I Replaced Redis Locks with Database Atomicity and You Should Too

[-]

OP has no idea what they are talking about. Both solutions are fast, both are highly scalable (redis more, but irrelevant unless OP is in a FANG sized company), neither will save OP if they don't know how to implement a basic distributed lock.

[-]

Old_Pomegranate_822@reddit

I find it hard to believe that the time difference is measurable when compared to the time taken to run the jobs they were processing. You don't win anything by shaving a few milliseconds off a job that lasts a minute

[-]

PiotrDz@reddit

Yeah but the title says "replace the locks", so there is one important factor to consider.

[-]

pdpi@reddit

"Faster" only matters insofar as you're not sacrificing basic correctness.

[-]

PiotrDz@reddit

What do you mean by "correctnes". Redis lock behaves similarly to DB lock. Maybe it is not stored on disk in consistent manner, but when connection to Db/redis instance is lost lock is effectively lost. I don't think that the consistent disk storage is so useful.

[-]

pdpi@reddit

Correctly implemented, redis locks are fine. The point is that it's more complexity, and more things to fuck up. If you're synchronizing access to one service (the DB) by using another service (Redis) instead of using the first service's own sync primitives, you're adding a whole bunch of new failure modes you didn't have to begin with.

[-]

Treebro001@reddit

This should be the core takeaway of the entire thread I'd say.

[-]

PiotrDz@reddit

I don't think it matters. If you want your locks to be also a part of db transaction then it is a different problem. I am thinking about locks in more generic term : synchronising access between clustered instances of an app.

[-]

TldrDev@reddit

Vibe coders in shambles.

[-]

dpark@reddit

I agree the lock in SQL is the better option, but I still want to understand where the bug was in the Redis solution. That flow looks like it should work. How did they have two workers processing the same task if only one lock succeeded?

“The winner sometimes processed tasks that were already being handled”

This implies at least two winners.

[-]

ProtectHerEgao@reddit

It sounds like their main issue is managing distributed locks rather than an issue with redis itself. If I had to guess, their redis is sharded while their database is not which leads to these issues. The author mentions distributed locks at some points. If their database is sharded, I would imagine there to be similar issues.

If their redis is sharded, they need to use Redlock or another distributed locking mechanism instead of just writing it to the master shard. Replication lag or failover situations might cause the lock to be acquired by two processes.

Their ghost lock issue can be easily fixed by setting an TTL on the key. Something that redis supports natively.

I also have some doubts about putting higher loads on the database especially some high frequency like locking.

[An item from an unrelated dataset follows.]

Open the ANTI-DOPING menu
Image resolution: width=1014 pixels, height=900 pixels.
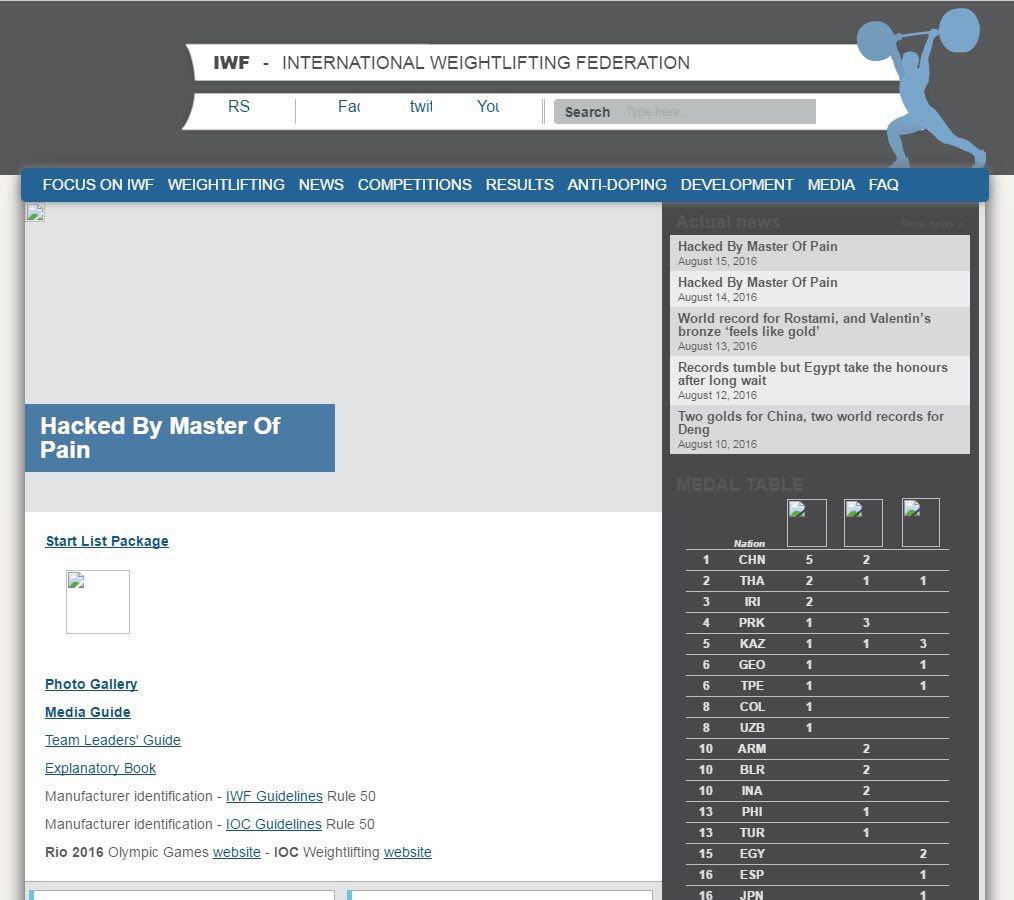(617, 185)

Databases are not magic and redis isn't incapable. Things just have to be designed properly.

[-]

non3type@reddit

I generally agree with everything you’re saying but I can help but think that if you need an acid compliant transactional database you start with a traditional rdbm. This felt like they chased the new shiny without any awareness of its strengths/weaknesses going in.

[-]

IQueryVisiC@reddit

If you want ACID, at the start of your project, do you set isolation of the RDBMS to "serializable" or what is really ACID. Is snapshot or any of the weaker forms ACID? Do they behave like in OPs scenario? What is a practical example of the effect of isolation? Does serializable lock the whole db, even other tables and records?

[-]

GergelyKiss@reddit

That's a very good point but doesn't matter in OPs scenario because the usage is so simplistic: one update, no reads, on one specific row (hopefully identified by its PK even).

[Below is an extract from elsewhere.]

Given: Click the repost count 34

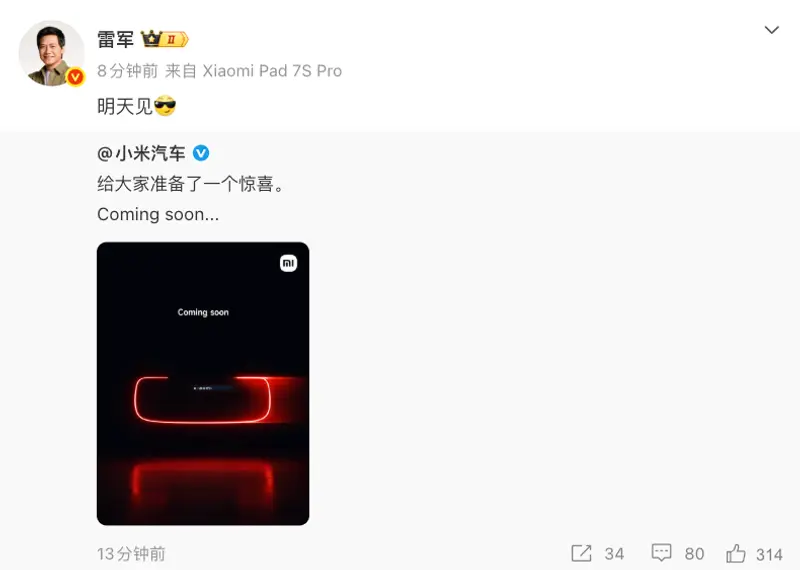Looking at the screenshot, I should [x=614, y=554].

Whether a DB engine supports ACID and how it does exactly is vendor-dependent, but all the ones I've seen so far would do an update like this atomically, even with the most lenient isolation level.

Real problems start when there are selects and inserts, and lots of them in one transaction...

[-]

IQueryVisiC@reddit

two inserts (on different tables) are the default example for a transaction to make sure that the amount of money in a bank stays constant ( invariable? ) and accounts don't drop below 0 . Isolation level can be changed in MS SQL server. It does not depend on the vendor=Microsoft. Row lock yeah, seems to be just a performance optimization.

[-]

ZirePhiinix@reddit

This is typically how most problems arise. Misunderstanding the tech and using it wrong.

[-]

robberviet@reddit

I agreed on the sharding. About 12 years ago I worked with a PHP codebase that use memcached lock for sharded mysql (10), only for payment transactions. It workded fine. It also used TTL. Not sure if memcache is sharded but i guess not.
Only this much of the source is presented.